▶ _Request_: Could you copy out all the rows below, renaming "Screen dimensions" to "Display size" and leaving everything else unchanged?

((

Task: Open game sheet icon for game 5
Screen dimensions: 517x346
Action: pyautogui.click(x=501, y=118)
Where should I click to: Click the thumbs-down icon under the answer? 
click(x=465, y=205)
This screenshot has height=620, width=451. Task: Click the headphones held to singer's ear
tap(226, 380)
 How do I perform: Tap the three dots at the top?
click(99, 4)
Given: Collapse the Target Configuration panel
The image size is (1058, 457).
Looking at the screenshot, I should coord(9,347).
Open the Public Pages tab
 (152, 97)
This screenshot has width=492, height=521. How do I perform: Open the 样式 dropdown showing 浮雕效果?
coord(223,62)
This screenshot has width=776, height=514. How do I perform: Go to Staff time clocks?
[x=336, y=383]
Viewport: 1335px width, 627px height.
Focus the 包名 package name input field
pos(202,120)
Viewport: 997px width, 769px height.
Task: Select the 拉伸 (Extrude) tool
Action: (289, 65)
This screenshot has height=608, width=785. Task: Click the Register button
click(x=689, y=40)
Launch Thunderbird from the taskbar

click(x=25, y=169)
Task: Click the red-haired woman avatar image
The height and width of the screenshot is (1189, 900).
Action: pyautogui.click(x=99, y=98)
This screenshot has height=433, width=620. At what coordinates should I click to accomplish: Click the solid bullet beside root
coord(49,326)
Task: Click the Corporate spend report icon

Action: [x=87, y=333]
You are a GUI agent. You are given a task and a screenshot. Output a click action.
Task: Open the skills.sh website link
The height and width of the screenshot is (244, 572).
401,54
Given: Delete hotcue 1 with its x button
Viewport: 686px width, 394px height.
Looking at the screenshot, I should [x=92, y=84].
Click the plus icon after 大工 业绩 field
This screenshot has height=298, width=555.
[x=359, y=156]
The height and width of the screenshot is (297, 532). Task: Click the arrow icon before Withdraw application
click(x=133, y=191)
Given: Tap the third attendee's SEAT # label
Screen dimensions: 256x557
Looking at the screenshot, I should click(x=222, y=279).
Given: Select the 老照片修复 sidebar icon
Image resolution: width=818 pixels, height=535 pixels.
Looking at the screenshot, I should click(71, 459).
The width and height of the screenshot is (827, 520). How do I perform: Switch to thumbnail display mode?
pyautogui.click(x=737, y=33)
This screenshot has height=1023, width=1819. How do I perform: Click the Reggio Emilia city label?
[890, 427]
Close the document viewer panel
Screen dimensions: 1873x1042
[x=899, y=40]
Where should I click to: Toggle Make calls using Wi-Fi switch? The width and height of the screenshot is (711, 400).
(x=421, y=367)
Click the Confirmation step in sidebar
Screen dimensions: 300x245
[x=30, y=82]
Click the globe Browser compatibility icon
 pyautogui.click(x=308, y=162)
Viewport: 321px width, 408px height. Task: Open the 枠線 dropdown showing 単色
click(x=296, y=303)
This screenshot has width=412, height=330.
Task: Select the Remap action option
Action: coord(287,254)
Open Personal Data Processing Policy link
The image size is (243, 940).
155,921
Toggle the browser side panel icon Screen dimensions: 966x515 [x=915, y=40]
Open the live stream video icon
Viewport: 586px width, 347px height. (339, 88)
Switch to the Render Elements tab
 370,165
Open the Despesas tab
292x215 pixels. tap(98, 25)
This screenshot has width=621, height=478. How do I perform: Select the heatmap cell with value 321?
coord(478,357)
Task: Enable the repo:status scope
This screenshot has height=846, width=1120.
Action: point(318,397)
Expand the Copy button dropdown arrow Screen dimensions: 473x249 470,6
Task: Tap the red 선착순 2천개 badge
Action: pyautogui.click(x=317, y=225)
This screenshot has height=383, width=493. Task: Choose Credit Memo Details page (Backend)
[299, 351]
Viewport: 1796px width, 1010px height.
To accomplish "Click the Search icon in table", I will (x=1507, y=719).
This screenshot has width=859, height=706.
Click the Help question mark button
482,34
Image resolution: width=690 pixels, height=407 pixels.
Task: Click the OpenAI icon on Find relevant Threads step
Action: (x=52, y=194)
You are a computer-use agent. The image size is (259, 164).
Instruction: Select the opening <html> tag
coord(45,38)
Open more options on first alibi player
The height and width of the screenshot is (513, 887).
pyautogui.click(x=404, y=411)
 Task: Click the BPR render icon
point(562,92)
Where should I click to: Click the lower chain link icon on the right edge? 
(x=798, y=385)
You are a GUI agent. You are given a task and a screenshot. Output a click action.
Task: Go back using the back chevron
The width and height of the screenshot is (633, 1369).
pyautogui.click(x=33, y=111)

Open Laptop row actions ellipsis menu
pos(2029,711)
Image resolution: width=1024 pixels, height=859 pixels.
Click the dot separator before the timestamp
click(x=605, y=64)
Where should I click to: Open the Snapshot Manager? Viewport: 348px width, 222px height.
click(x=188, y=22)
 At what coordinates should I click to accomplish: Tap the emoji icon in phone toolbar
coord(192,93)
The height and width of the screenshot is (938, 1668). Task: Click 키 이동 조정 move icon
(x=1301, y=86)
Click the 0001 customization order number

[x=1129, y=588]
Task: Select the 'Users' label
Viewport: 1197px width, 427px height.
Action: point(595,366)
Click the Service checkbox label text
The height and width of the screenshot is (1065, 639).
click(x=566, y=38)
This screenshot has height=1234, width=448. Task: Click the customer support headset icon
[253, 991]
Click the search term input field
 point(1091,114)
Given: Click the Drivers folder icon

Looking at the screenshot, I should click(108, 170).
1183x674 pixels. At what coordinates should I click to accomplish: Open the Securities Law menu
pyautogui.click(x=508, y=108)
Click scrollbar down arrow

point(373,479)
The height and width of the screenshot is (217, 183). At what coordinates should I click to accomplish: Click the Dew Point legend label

))

▶ _Exercise answer_:
Task: Open game sheet icon for game 5
Display size: 517x346
Action: pyautogui.click(x=501, y=118)
Where should I click to: Click the thumbs-down icon under the answer? 
click(x=465, y=205)
This screenshot has height=620, width=451. Task: Click the headphones held to singer's ear
tap(226, 380)
 How do I perform: Tap the three dots at the top?
click(99, 4)
Given: Collapse the Target Configuration panel
The image size is (1058, 457).
Looking at the screenshot, I should coord(9,347).
Open the Public Pages tab
 (152, 97)
This screenshot has width=492, height=521. How do I perform: Open the 样式 dropdown showing 浮雕效果?
coord(223,62)
This screenshot has width=776, height=514. How do I perform: Go to Staff time clocks?
[x=336, y=383]
Viewport: 1335px width, 627px height.
Focus the 包名 package name input field
pos(202,120)
Viewport: 997px width, 769px height.
Task: Select the 拉伸 (Extrude) tool
Action: (289, 65)
This screenshot has height=608, width=785. Task: Click the Register button
click(x=689, y=40)
Launch Thunderbird from the taskbar

click(x=25, y=169)
Task: Click the red-haired woman avatar image
The height and width of the screenshot is (1189, 900).
Action: pyautogui.click(x=99, y=98)
This screenshot has height=433, width=620. At what coordinates should I click to accomplish: Click the solid bullet beside root
coord(49,326)
Task: Click the Corporate spend report icon

Action: [x=87, y=333]
You are a GUI agent. You are given a task and a screenshot. Output a click action.
Task: Open the skills.sh website link
The height and width of the screenshot is (244, 572).
401,54
Given: Delete hotcue 1 with its x button
Viewport: 686px width, 394px height.
Looking at the screenshot, I should [x=92, y=84].
Click the plus icon after 大工 业绩 field
This screenshot has height=298, width=555.
[x=359, y=156]
The height and width of the screenshot is (297, 532). Task: Click the arrow icon before Withdraw application
click(x=133, y=191)
Given: Tap the third attendee's SEAT # label
Display size: 256x557
Looking at the screenshot, I should click(x=222, y=279).
Given: Select the 老照片修复 sidebar icon
Image resolution: width=818 pixels, height=535 pixels.
Looking at the screenshot, I should click(71, 459).
The width and height of the screenshot is (827, 520). How do I perform: Switch to thumbnail display mode?
pyautogui.click(x=737, y=33)
This screenshot has height=1023, width=1819. How do I perform: Click the Reggio Emilia city label?
[890, 427]
Close the document viewer panel
Display size: 1873x1042
[x=899, y=40]
Where should I click to: Toggle Make calls using Wi-Fi switch? The width and height of the screenshot is (711, 400).
(x=421, y=367)
Click the Confirmation step in sidebar
Display size: 300x245
[x=30, y=82]
Click the globe Browser compatibility icon
 pyautogui.click(x=308, y=162)
Viewport: 321px width, 408px height. Task: Open the 枠線 dropdown showing 単色
click(x=296, y=303)
This screenshot has width=412, height=330.
Task: Select the Remap action option
Action: coord(287,254)
Open Personal Data Processing Policy link
The image size is (243, 940).
155,921
Toggle the browser side panel icon Display size: 966x515 [x=915, y=40]
Open the live stream video icon
Viewport: 586px width, 347px height. (339, 88)
Switch to the Render Elements tab
 370,165
Open the Despesas tab
292x215 pixels. tap(98, 25)
This screenshot has width=621, height=478. How do I perform: Select the heatmap cell with value 321?
coord(478,357)
Task: Enable the repo:status scope
This screenshot has height=846, width=1120.
Action: point(318,397)
Expand the Copy button dropdown arrow Display size: 473x249 470,6
Task: Tap the red 선착순 2천개 badge
Action: pyautogui.click(x=317, y=225)
This screenshot has height=383, width=493. Task: Choose Credit Memo Details page (Backend)
[299, 351]
Viewport: 1796px width, 1010px height.
To accomplish "Click the Search icon in table", I will (x=1507, y=719).
This screenshot has width=859, height=706.
Click the Help question mark button
482,34
Image resolution: width=690 pixels, height=407 pixels.
Task: Click the OpenAI icon on Find relevant Threads step
Action: (x=52, y=194)
You are a computer-use agent. The image size is (259, 164).
Instruction: Select the opening <html> tag
coord(45,38)
Open more options on first alibi player
The height and width of the screenshot is (513, 887).
pyautogui.click(x=404, y=411)
 Task: Click the BPR render icon
point(562,92)
Where should I click to: Click the lower chain link icon on the right edge? 
(x=798, y=385)
You are a GUI agent. You are given a task and a screenshot. Output a click action.
Task: Go back using the back chevron
The width and height of the screenshot is (633, 1369).
pyautogui.click(x=33, y=111)

Open Laptop row actions ellipsis menu
pos(2029,711)
Image resolution: width=1024 pixels, height=859 pixels.
Click the dot separator before the timestamp
click(x=605, y=64)
Where should I click to: Open the Snapshot Manager? Viewport: 348px width, 222px height.
click(x=188, y=22)
 At what coordinates should I click to accomplish: Tap the emoji icon in phone toolbar
coord(192,93)
The height and width of the screenshot is (938, 1668). Task: Click 키 이동 조정 move icon
(x=1301, y=86)
Click the 0001 customization order number

[x=1129, y=588]
Task: Select the 'Users' label
Viewport: 1197px width, 427px height.
Action: point(595,366)
Click the Service checkbox label text
The height and width of the screenshot is (1065, 639).
click(x=566, y=38)
This screenshot has height=1234, width=448. Task: Click the customer support headset icon
[253, 991]
Click the search term input field
 point(1091,114)
Given: Click the Drivers folder icon

Looking at the screenshot, I should click(108, 170).
1183x674 pixels. At what coordinates should I click to accomplish: Open the Securities Law menu
pyautogui.click(x=508, y=108)
Click scrollbar down arrow

point(373,479)
The height and width of the screenshot is (217, 183). At what coordinates should I click to accomplish: Click the Dew Point legend label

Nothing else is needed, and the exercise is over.